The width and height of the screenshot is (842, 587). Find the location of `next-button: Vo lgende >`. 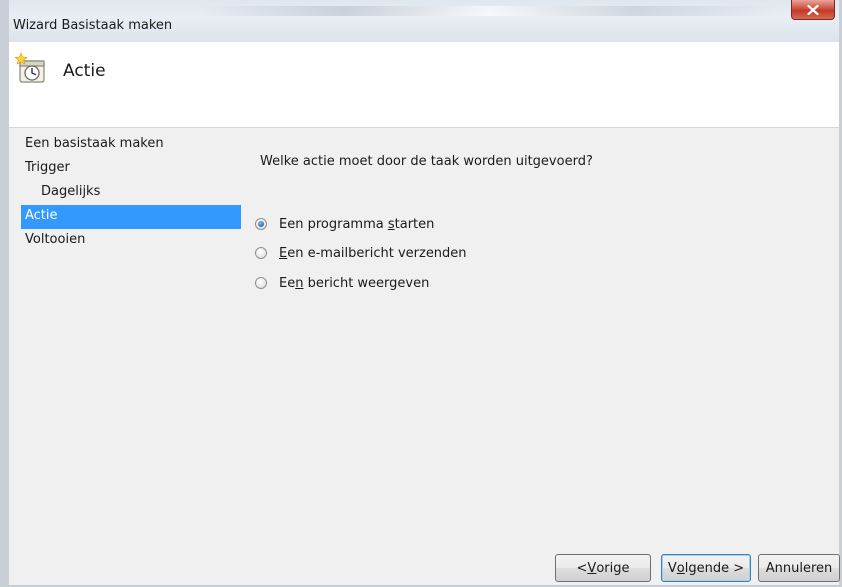

next-button: Vo lgende > is located at coordinates (706, 568).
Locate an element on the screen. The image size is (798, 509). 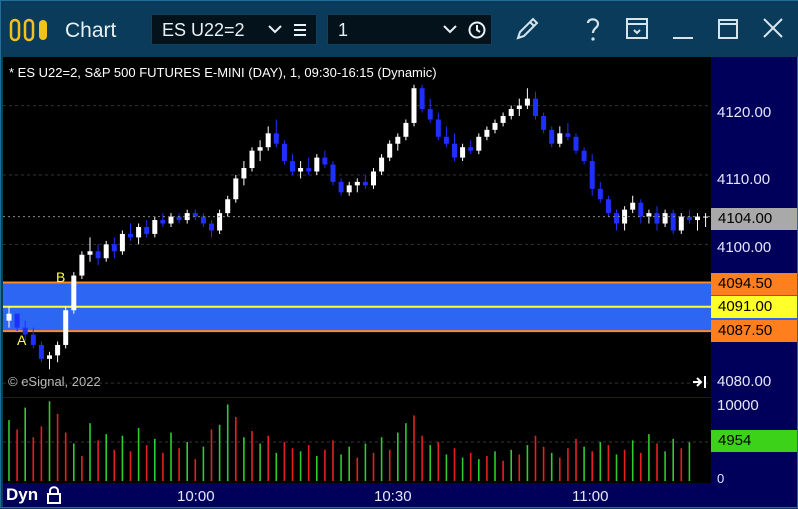
price-tick-label: 4110.00 is located at coordinates (744, 180).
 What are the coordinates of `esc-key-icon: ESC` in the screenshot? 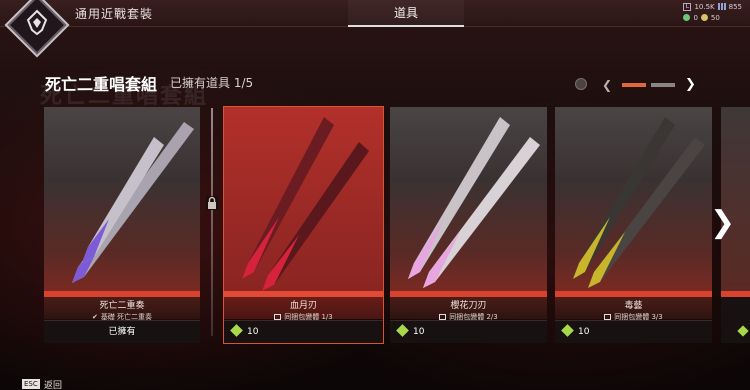 It's located at (31, 384).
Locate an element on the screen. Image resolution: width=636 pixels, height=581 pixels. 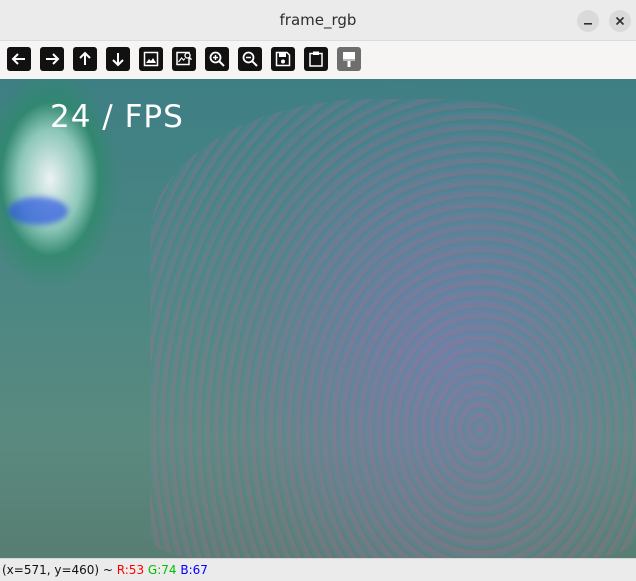
green-value: G:74 is located at coordinates (162, 570).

▶ [REQUEST]
Update the records from the line holding "Locate an element on the screen. Image" through the end of the records, inclusive, replacing "Image resolution" with "Screen resolution" and keeping everything else unchanged. Leave the pictures out of your answer.

▶ [YOUR SOLUTION]
Locate an element on the screen. Screen resolution: width=636 pixels, height=581 pixels. 
green-value: G:74 is located at coordinates (162, 570).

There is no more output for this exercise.